Though Winter Storm Saturn, as the front was officially dubbed, did not strike the Mid-Atlantic with the fury felt elsewhere, wet, heavy snow and accompanying rain would soak all of the match venues.

A rapidly-changing forecast and uncertain drainage speeds left Strikers officials sweating over the playability of their natural-grass fields as the clock ticked down towards Friday morning, when Jefferson Cup would kick off with Boys Weekend showcase play.

“Having 10 sites, we [normally] start setting up on Monday,” explained D’Adamo. “But having snow on Wednesday, you can’t set up – you can’t put up tarps and tents up and have four inches of wet snow come down on them.

“There was a lot of work, a lot of behind-the-scenes help on Thursday and Friday to get this weekend going.”

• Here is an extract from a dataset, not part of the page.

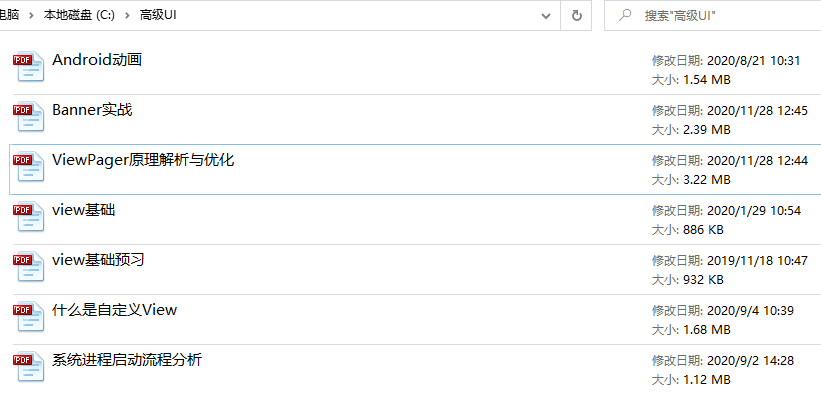Viewport: 821px width, 401px height.
Task: Select the Android动画 PDF file icon
Action: [29, 66]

After Saturn rolled through central Virginia, D’Adamo, tournament director Chris Friant and their colleagues found most of their fields buried in snow – or worse, “water with a layer of ice on top,” in D’Adamo’s words.

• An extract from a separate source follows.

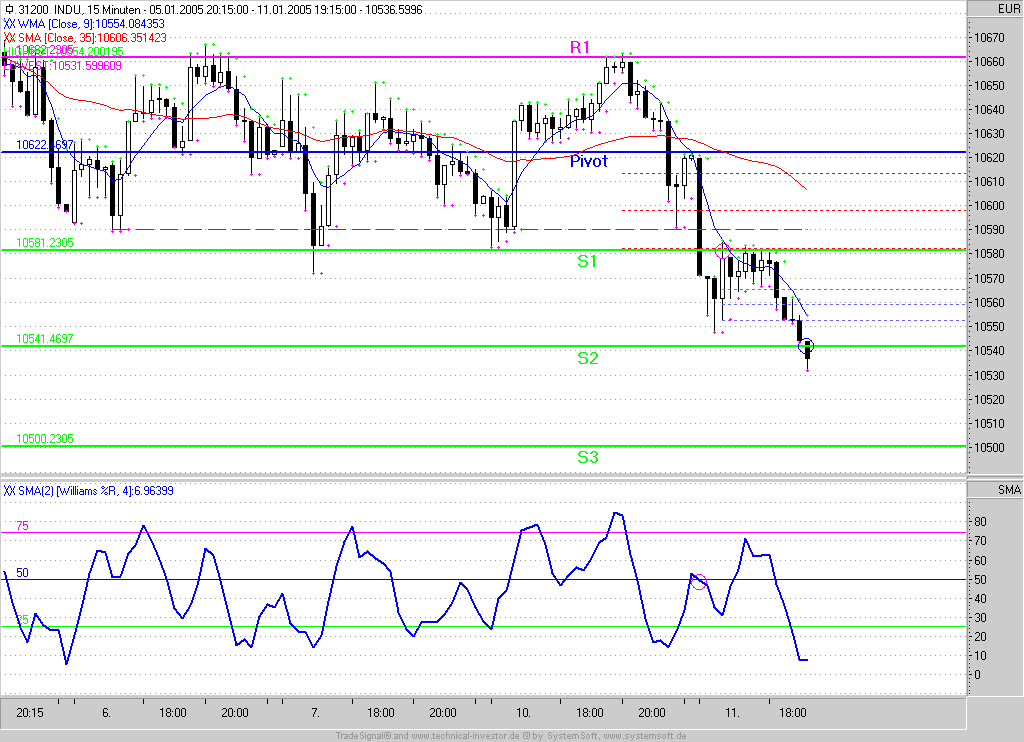Click the magenta circle marker on the Williams %R line
Screen dimensions: 1024x742
tap(699, 581)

They decided to move all of Friday’s matches to artificial-turf fields, a shift that would’ve been impossible just a few years ago, before the construction of the enormous complex of all-weather turf fields in Midlothian, Va. once called SportsQuest and now known as the River City Sportsplex.

“Without River City it would have been very difficult for us to do this. River City gave us an extra 24 to 48 hours,” admitted D’Adamo. “Friday would not have been played if we did not have River City. West Creek [a grass fields complex] would have been destroyed if we had to play on it yesterday [Saturday].”

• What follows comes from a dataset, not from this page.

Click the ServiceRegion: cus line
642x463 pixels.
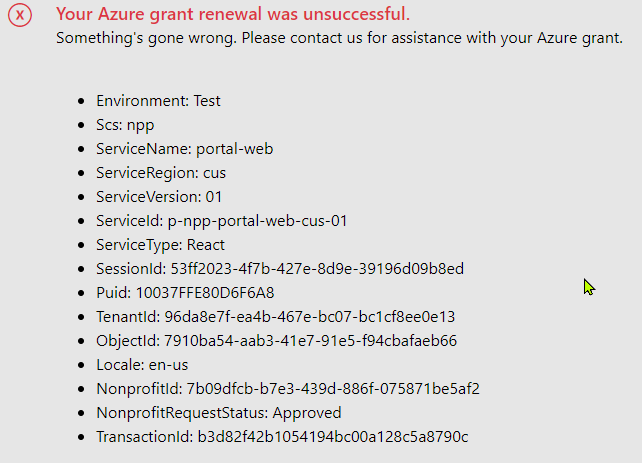coord(160,173)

But that created a whole new set of problems, as nearly an entire three-day slate of matches among 904 teams – and all the myriad logistics that acccompany it – had to be rescheduled at the last minute.

“We have site coordinators that we have to move around because the fields are closed or we’re opening up more fields [elsewhere],” he added. “The port-a-johns; ice delivered for Gatorade; golf carts – how many do we need? – to even Gatorade themselves, the amount of product they need, to when games start and end; t-shirts, the sizes, because as teams get shifted around, the ages get shifted around, which means the sizes of t-shirts that sell get shifted around. So all of that.”

High winds on Friday gave way to intermittent sunshine and warmer temperatures on Saturday, all of which helped to drain the moisture off the grass fields in time for most of them to go back into use on Sunday.

A corner flag flaps in the heavy winds on the tournament's opening day.D’Adamo admits that moving games to turf fields and keeping floodlights on to fit more games in deeper into the evening incurred additional costs for the tournament.

And as enormous as this event has become (904 teams in all), creating or altering its master schedule is handled by just one person, Friant.

“We had contingency plans – we probably used [Plan] Z – I think we’re in the double letters now!” said D’Adamo. “Regardless, we’re trying to put on an event. Sometimes you take a financial hit, sometimes you don’t. Sometimes you have to roll with the punches and make the best out of it. And I think that’s what we did.

“It’s been tiring from a logistical standpoint, but the players, I don’t think they really see a difference.”

Jefferson Cup resumes this Friday with the kickoff of Girls Weekend showcase play.